Conversations with Noah

Noah, our four and a half year old, has been having a rough year.  Between the visits to the doctor for his heart arrhythmia, the scleroderma morphia that covers his left eye down to the bottom of his nose and the treatments for it (it has virtually disappeared, but the treatments will go on for the next 7-8 years, and he has to have monthly bloodwork to keep an eye out for potential side effects), and the ptosis in his right eye and the surgery he recently had for it, the kid is starting to feel a little beat up.  On the one hand, things are under a lot better control than they were a year ago – it’s good to see the treatments working and the eye surgery a success.  A year ago we didn’t know what was going on and that was scary.  On the other hand, Noah is getting old enough to have a lot of thoughts on the whole deal.  It’s not unusual for him to ask me why he has to have so many shots when his brothers don’t have to, why he has marks on his face when other people don’t, why the scars from the surgery aren’t disappearing faster, and so on.  The other day I was driving him to preschool and out of the blue had the following conservation.
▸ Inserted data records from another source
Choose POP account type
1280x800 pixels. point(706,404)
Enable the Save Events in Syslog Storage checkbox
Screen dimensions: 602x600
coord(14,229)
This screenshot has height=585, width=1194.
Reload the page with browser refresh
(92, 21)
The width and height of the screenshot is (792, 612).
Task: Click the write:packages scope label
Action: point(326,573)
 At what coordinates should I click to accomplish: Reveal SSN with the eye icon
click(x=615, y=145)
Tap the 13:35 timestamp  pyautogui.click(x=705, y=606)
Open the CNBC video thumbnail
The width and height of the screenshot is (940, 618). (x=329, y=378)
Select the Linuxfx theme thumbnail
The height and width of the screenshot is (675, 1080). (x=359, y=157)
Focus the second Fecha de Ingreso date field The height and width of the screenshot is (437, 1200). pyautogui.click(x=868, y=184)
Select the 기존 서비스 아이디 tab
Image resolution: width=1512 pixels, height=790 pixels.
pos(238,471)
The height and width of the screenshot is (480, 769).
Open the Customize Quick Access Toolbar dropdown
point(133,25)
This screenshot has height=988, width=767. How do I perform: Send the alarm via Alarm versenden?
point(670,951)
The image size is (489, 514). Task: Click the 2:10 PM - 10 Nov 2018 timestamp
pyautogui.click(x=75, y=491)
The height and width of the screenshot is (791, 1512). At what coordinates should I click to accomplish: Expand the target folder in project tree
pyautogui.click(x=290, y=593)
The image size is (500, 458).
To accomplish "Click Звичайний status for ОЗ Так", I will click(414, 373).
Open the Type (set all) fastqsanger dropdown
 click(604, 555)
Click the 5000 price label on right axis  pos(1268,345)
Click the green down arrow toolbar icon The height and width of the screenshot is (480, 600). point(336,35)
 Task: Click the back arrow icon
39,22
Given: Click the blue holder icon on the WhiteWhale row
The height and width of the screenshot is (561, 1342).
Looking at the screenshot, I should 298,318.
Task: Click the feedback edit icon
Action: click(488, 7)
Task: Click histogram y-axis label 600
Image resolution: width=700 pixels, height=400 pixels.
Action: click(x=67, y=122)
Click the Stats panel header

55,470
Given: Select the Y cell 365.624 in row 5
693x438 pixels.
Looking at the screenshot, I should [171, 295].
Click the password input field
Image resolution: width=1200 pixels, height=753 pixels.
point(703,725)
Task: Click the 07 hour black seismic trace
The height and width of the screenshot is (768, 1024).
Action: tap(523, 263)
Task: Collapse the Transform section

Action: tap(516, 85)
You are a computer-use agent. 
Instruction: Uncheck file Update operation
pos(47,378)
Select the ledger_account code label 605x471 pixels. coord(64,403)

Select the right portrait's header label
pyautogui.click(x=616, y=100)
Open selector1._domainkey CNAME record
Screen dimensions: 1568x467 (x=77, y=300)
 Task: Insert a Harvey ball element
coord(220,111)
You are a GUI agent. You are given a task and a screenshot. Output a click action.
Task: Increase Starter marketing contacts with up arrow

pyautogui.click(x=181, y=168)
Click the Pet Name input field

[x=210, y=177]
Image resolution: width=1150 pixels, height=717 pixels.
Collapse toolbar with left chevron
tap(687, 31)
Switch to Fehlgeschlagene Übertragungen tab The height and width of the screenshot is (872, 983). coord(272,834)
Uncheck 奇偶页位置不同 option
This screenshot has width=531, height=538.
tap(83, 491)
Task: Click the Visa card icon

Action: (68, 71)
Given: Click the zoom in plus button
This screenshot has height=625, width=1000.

Noah: I hate my hurt eye. (his eye that had surgery on it is still healing and sometimes dries out, he’s also self conscience about the marks from the surgery)

Me: What?

Noah: I hate my hurt eye.

Me: Why?

Noah: Because it hurts.

Me: I don’t hate your hurt eye.  I think it shows that you’re very brave and strong because a lot of kids would be afraid and not do very good if they had to go to a surgery but you were so good and did everything perfect.  You’re very brave and strong.  I really like that about you.

Noah: Really?

Me: Yes, I think you’re very brave and strong and I’m very proud of you.

Noah: Oh.

Noah: I still hate my hurt eye.

Oh well.  One of these days it will get better.  Yesterday was a rough day for him as well.  His monthly blood work was last Friday; of all his monthly visits to the hospital, this is his least favorite and it didn’t go too well.  He’s really good until the needles are in sight, and then he freaked out.  Well, we got it over with, breathed a sigh of relief and relaxed because it would be another month … but then we got a call on Monday that something was wrong with how the blood work was collected that made it unusable!  So the poor kid had to go back again yesterday and do it all over again!  He was actually better about it than I was – I’m still kind of irritated!  To make up for it, we spent some time hanging out afterwards, just the two of us, getting milkshakes and checking out toys.

In other Noah news … he’s loving preschool!  He got homework the other day and was sooooo excited!  That won’t last!  Although, I do have to say I was a little concerned – Heidi put a Phillies tattoo on him while he was there.  I’m not comfortable with that kind of indoctrination of my child!  Our household has two approved teams for cheering: the Mariners and the Red Sox!

One thought on “Conversations with Noah

  1. Poor Noah! He's going to have some impressive character after all that he's been through. Good job rewarding him and helping him see the silver lining.